→ **YOUR INSTRUCTIONS**
As the answer, set down the lines below from the one containing "Privacy Policy (1022, 1556)" through the one containing "FB Official Group (1154, 1365)", exactly and inclusively, and no others.

╭─ EXTRACTED RECORDS

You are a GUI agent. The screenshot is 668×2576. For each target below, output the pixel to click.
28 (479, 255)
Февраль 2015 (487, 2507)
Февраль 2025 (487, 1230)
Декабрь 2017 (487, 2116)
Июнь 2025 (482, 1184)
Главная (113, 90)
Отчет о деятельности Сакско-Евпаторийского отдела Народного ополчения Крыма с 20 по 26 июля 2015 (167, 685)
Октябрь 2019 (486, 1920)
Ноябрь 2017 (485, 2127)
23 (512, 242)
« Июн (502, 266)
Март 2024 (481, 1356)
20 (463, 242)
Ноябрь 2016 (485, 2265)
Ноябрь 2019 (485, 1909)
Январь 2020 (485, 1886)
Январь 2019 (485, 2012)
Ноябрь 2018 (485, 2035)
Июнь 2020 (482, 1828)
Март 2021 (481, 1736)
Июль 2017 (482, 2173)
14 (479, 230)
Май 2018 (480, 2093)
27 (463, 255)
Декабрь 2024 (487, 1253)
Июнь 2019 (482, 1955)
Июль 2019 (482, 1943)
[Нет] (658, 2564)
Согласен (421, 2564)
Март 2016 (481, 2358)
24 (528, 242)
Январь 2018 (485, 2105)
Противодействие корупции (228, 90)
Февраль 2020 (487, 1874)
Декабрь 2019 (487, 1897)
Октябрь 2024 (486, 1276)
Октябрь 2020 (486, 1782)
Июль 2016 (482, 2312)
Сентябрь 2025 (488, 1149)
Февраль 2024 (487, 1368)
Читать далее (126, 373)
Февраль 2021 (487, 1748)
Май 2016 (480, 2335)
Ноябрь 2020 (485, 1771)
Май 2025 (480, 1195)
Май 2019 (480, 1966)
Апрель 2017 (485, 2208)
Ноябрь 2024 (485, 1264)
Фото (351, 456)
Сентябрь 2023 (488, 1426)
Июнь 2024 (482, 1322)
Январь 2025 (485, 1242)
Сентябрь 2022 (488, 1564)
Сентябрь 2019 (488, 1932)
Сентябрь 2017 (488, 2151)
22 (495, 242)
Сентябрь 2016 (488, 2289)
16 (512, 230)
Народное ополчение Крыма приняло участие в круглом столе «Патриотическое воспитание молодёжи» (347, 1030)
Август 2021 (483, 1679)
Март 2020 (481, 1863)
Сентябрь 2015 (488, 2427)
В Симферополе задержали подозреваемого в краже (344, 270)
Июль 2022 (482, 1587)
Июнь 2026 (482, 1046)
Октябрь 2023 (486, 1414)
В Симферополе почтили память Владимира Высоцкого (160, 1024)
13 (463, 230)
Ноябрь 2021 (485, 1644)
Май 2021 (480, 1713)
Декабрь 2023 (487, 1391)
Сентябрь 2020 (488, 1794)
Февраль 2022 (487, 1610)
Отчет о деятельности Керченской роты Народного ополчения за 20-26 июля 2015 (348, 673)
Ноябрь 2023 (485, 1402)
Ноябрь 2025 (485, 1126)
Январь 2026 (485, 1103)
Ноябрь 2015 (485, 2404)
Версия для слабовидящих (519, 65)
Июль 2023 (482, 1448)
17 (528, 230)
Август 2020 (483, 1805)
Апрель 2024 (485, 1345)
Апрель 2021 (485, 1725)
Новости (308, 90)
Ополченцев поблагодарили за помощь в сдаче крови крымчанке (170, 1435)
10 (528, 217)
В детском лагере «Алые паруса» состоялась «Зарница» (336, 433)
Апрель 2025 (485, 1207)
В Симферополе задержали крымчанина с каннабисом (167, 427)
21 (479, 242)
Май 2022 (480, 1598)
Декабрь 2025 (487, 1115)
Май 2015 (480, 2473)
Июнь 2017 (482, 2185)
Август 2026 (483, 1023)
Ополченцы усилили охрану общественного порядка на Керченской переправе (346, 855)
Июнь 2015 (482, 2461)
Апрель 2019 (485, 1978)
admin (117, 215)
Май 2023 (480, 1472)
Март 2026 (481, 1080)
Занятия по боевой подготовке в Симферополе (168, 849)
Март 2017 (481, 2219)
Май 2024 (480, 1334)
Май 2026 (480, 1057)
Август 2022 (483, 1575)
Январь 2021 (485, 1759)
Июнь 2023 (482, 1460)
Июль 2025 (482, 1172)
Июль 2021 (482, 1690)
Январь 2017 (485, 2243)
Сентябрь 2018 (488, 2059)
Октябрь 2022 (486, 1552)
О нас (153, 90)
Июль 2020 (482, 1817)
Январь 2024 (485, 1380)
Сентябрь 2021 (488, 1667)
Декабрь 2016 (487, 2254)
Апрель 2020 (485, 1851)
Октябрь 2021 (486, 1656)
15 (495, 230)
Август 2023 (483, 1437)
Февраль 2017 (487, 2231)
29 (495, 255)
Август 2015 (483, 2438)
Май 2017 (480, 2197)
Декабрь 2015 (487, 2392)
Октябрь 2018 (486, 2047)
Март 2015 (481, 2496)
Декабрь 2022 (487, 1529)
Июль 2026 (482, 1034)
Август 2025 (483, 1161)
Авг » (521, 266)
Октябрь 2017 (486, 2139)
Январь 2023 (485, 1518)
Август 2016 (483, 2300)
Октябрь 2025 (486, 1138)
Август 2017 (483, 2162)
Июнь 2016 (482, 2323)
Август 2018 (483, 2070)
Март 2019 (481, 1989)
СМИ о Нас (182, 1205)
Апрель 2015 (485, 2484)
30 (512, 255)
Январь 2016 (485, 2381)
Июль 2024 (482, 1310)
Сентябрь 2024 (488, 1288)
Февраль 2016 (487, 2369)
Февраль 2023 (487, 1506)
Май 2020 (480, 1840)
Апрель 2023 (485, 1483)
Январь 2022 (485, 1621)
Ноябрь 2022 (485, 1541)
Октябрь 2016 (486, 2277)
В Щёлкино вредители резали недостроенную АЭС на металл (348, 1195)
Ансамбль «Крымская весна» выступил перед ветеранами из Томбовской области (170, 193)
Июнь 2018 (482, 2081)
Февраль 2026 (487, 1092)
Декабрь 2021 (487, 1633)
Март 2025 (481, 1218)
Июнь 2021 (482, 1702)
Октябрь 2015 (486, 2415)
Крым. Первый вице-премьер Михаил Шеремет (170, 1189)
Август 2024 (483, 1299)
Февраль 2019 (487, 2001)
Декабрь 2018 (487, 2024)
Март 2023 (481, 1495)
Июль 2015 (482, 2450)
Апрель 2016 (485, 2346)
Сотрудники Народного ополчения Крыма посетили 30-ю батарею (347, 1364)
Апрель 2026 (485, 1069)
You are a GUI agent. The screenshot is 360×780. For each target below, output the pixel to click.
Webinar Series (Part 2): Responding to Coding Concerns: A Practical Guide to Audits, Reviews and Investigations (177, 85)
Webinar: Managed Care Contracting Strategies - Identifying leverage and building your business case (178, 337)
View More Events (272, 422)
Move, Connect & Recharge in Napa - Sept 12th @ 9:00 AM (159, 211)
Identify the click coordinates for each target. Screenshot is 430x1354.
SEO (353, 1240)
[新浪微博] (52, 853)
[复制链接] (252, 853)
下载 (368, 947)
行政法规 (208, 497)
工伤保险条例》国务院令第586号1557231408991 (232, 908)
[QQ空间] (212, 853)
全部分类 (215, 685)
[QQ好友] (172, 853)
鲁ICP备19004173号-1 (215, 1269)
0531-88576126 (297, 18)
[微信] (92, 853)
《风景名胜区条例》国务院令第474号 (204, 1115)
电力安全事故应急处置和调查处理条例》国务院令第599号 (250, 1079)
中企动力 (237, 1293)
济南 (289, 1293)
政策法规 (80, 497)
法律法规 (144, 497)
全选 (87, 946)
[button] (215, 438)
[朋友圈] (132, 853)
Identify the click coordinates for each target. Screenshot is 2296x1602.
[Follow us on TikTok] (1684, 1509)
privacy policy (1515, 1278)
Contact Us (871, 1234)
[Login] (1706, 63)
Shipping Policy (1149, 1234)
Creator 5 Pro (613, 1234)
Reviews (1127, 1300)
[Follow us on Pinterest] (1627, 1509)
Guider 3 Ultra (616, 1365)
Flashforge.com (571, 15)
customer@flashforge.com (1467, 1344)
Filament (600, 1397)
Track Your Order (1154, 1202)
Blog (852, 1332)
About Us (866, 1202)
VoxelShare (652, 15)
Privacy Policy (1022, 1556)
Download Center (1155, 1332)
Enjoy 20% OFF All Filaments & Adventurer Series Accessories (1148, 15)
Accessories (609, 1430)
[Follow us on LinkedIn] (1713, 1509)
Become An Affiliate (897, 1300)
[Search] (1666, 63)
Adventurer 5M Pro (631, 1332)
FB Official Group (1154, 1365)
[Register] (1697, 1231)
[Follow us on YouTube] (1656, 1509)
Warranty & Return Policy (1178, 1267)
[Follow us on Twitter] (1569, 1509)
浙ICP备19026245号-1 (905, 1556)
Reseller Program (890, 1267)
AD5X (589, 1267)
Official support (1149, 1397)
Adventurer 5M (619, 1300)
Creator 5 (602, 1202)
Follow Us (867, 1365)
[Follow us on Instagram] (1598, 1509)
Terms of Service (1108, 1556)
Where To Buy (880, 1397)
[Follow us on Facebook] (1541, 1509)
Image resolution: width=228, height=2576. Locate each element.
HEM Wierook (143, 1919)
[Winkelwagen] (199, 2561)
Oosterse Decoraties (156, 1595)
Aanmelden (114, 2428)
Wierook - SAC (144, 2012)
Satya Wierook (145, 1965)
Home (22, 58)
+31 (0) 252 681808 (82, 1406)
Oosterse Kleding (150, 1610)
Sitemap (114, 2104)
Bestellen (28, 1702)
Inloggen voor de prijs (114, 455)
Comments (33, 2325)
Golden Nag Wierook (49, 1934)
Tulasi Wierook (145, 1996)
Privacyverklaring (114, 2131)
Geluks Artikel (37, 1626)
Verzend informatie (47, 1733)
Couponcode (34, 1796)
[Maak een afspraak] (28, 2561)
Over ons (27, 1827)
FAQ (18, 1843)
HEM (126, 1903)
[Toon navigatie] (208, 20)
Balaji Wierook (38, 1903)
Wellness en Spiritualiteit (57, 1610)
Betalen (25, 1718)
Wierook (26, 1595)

╰─

→ **RESPONSE FOR THIS EXERCISE**
Privacy Policy (1022, 1556)
Download Center (1155, 1332)
Enjoy 20% OFF All Filaments & Adventurer Series Accessories (1148, 15)
Accessories (609, 1430)
[Follow us on LinkedIn] (1713, 1509)
Become An Affiliate (897, 1300)
[Search] (1666, 63)
Adventurer 5M Pro (631, 1332)
FB Official Group (1154, 1365)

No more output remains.